The film – “Innocence of Muslims” – was made in the United States by a mysterious Egyptian Coptic and is backed by a controversial Christian cleric, Pastor Terry Jones. Both have a history of hate crimes, financial fraud and attacks on Muslims.
At an Eid dinner at the State Department, Secretary Clinton told her Muslim guests why she believed violence would not help heal the wounds caused by the offensive video which led to the deaths of US ambassador and three other diplomats in Libya this week.
“When all of us who are people of faith – and I am one – feel the pain of insults, of misunderstanding, of denigration to what we cherish, we must expect ourselves and others not to resort to violence,” she said.
Secretary Clinton urged people of all faiths to learn “answering ignorance with enlightenment, answering hatred with understanding, answering darkness with light”.She invited them to work together to create a world where if one person committed a violent act in the name of religion, “millions will stand up and condemn it out of strength”.Her boss, President Barack Obama, however, had a stronger message for those committing violence.
“I want people around the world to hear me. To all those who would do us harm: No act of terror will go unpunished,” he told a campaign event in Colorado. “I will not dim the light of the values that we proudly present to the rest of the world. No act of violence shakes the resolve of the United States of America.”

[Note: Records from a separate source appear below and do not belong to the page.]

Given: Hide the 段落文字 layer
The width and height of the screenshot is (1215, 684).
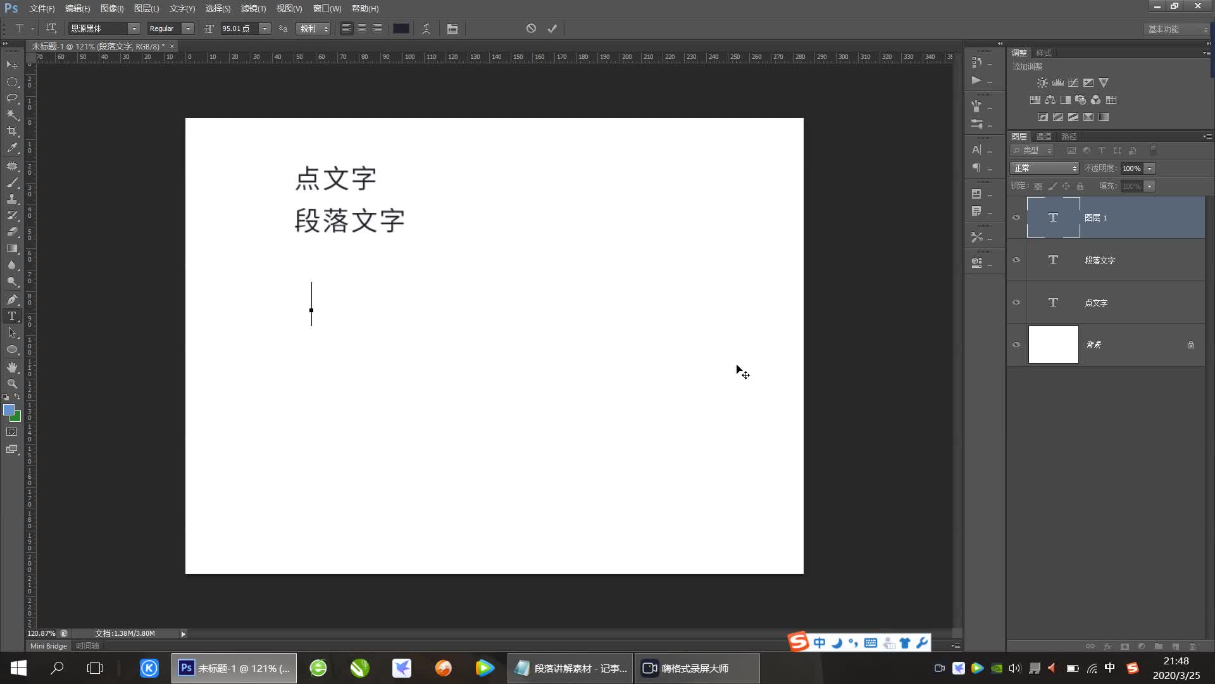Looking at the screenshot, I should (x=1016, y=260).
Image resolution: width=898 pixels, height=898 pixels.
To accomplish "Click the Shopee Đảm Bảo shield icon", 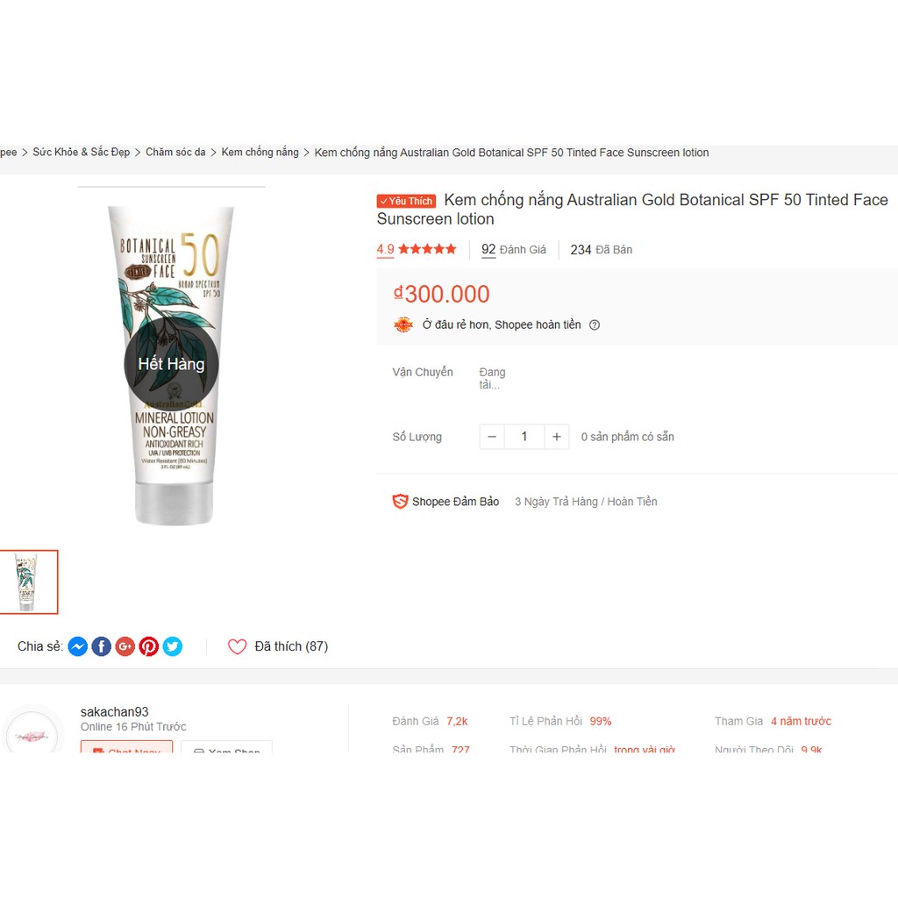I will pos(400,502).
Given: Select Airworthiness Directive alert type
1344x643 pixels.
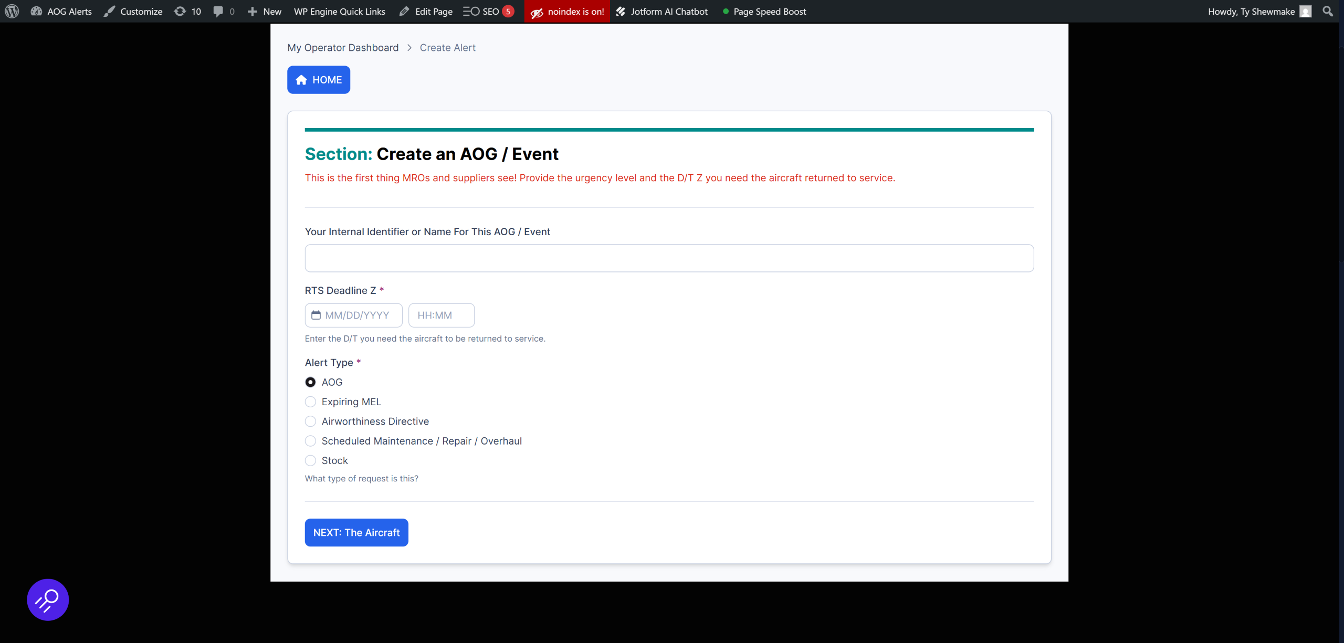Looking at the screenshot, I should point(310,421).
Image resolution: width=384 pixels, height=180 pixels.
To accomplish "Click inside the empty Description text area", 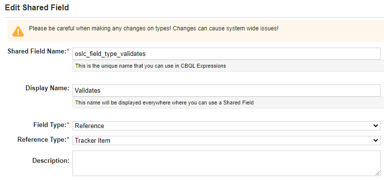I will click(x=226, y=163).
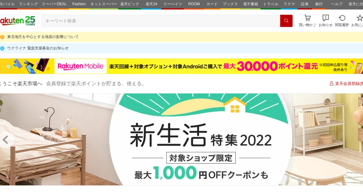Open the 東北地方 earthquake impact notice
The width and height of the screenshot is (363, 194).
click(43, 37)
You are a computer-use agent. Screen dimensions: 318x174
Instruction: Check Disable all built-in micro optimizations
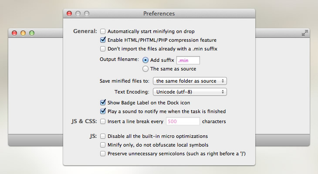103,136
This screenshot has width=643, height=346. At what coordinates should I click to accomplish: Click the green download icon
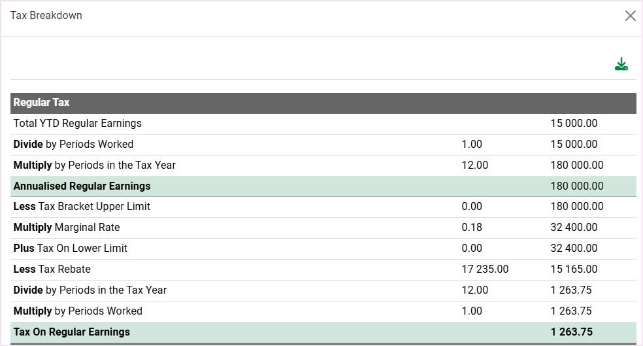[621, 64]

But despite such pleas and warnings, protests against the film spread across 20 Arab and Muslim states on Friday. Although protests outside the Middle East remained peaceful, there were attacks on US embassies and American properties in Sudan, Lebanon, Yemen and other places.
Reports in the US media, however, rejected the suggestion that the violence reflected a clash of values between the Western and Islamic civilisations.
In an article posted on a popular news site, Global Post, Erin Cunningham, noted that Terry Jones was a fringe pastor who headed a church of roughly 50 followers in a country of more than 300 million people.
“In Libya, locals fought — and were killed — defending the US consulate and Libyans on Twitter expressed an outpouring of apologies and grief for the deadly attack,” she wrote.
Other writers pointed out that the protests did not draw large crowds anywhere in the Muslim word. Even the most violent protests did not have more than a few hundred people.
Libyan Ambassador to the US Ali Suleiman Aujali said at the Eid dinner that the attack on the US consulate in Benghazi had also shocked him. US Ambassador Chris Stevens, he noted, played a key role in ending dictatorship in Libya “We were shocked by the death of four American diplomats … it is our responsibility, and the responsibility of the Libyan people … to protect all the diplomatic missions in our country,” particularly Americans who had been wronged.